また切り口は清潔なハサミで一度でスパッと切ることが大切で、断面がつぶれてしまうと傷みが広がりやすくなります。
品種の特性によって切る深さを変える
バラの品種によって、花がら摘みの深さを変えることも重要です。
木立性のハイブリッドティーやフロリバンダなどの四季咲き品種では、しっかりと充実した位置まで切り戻すことで次の花までの時間が短縮されます。
一方で、シュラブローズやイングリッシュローズなど枝が柔らかく自然樹形を楽しむタイプでは、あまり深く切りすぎると樹形が乱れることがあるため、花首のすぐ下で軽く摘む程度に留めることもあります。
株が弱っているときや春の一番花後など、株に負担をかけたくない時期には、深く切り戻しをせず、花首だけを軽く取り除く「浅い花がら摘み」にとどめておくことも賢明です。

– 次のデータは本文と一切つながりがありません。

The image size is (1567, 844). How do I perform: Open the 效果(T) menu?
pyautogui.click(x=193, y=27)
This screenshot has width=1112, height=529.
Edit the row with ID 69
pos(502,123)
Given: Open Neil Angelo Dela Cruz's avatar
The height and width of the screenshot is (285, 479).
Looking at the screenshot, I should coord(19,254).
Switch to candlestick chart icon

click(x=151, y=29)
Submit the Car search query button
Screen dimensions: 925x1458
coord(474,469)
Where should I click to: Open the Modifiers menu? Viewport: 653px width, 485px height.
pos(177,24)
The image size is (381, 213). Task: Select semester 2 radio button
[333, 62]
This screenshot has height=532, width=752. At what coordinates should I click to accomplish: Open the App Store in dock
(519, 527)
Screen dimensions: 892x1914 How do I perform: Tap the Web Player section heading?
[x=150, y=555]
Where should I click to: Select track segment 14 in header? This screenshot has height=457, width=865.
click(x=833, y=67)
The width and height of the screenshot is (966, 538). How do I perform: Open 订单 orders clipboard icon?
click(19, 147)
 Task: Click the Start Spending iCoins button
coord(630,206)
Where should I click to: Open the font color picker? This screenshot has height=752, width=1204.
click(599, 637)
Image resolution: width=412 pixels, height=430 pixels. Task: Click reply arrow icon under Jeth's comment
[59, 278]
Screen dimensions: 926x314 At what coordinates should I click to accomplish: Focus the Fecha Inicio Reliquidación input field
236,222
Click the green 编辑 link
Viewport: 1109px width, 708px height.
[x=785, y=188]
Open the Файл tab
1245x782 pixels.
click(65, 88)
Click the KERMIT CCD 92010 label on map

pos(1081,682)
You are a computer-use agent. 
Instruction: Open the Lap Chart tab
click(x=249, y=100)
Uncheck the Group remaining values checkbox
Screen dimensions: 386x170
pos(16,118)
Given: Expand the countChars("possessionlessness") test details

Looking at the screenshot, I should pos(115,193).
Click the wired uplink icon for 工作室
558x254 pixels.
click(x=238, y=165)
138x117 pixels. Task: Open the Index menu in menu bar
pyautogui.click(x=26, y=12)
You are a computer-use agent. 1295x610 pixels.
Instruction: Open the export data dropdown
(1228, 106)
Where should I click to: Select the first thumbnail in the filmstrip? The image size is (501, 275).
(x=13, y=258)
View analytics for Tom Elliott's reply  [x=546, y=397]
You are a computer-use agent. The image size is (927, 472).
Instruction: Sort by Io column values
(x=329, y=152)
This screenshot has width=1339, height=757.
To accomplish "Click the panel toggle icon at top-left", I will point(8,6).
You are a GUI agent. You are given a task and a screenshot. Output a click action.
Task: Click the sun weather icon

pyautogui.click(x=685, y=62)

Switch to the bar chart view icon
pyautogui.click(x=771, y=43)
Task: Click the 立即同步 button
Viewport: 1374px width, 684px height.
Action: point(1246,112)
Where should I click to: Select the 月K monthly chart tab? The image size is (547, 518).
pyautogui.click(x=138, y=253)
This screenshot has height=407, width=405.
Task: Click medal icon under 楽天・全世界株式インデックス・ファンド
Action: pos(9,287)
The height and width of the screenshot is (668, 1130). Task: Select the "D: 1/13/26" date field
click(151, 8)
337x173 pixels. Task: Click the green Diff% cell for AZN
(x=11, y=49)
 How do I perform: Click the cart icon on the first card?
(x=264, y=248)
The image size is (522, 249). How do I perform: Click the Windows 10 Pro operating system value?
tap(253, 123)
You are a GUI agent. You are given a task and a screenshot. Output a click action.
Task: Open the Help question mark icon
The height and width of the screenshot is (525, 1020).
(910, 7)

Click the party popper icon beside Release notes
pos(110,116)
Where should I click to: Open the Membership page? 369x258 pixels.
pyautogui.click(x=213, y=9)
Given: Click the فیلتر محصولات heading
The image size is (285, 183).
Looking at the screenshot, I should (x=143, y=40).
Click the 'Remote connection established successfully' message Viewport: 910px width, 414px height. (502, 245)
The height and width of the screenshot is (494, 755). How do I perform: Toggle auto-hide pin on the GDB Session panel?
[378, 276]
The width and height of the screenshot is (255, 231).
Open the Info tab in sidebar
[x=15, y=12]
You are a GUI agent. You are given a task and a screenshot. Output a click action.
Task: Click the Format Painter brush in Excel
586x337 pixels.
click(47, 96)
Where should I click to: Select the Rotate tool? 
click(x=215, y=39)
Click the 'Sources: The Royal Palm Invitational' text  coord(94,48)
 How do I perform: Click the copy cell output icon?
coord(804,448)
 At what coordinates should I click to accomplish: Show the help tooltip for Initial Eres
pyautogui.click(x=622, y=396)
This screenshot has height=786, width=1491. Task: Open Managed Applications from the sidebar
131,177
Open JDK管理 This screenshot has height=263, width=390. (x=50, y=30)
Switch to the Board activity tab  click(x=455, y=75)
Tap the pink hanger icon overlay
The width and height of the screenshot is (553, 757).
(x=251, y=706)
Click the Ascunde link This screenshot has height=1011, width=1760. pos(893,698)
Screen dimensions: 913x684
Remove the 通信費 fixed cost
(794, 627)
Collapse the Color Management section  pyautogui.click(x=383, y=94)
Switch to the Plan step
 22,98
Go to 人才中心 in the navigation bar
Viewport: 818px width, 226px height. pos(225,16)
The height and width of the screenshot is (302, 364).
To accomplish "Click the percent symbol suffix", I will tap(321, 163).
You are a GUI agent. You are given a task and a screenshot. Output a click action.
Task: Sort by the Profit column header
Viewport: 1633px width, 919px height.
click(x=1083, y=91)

こうした状況の判断は、葉の色つやや枝の勢いを日頃から観察しておくことで自然と身についてきます。
切った後のケアも忘れずに
花がら摘みをした後は、切り口から病原菌が入らないように癒合剤を薄く塗っておくと安心です。
特に太めの枝を切った場合や雨が多い季節には有効です。
また、花がら摘みのタイミングで株全体の状態を確認し、枯れ枝や病気の葉を合わせて取り除いておくとその後の管理がぐっと楽になります。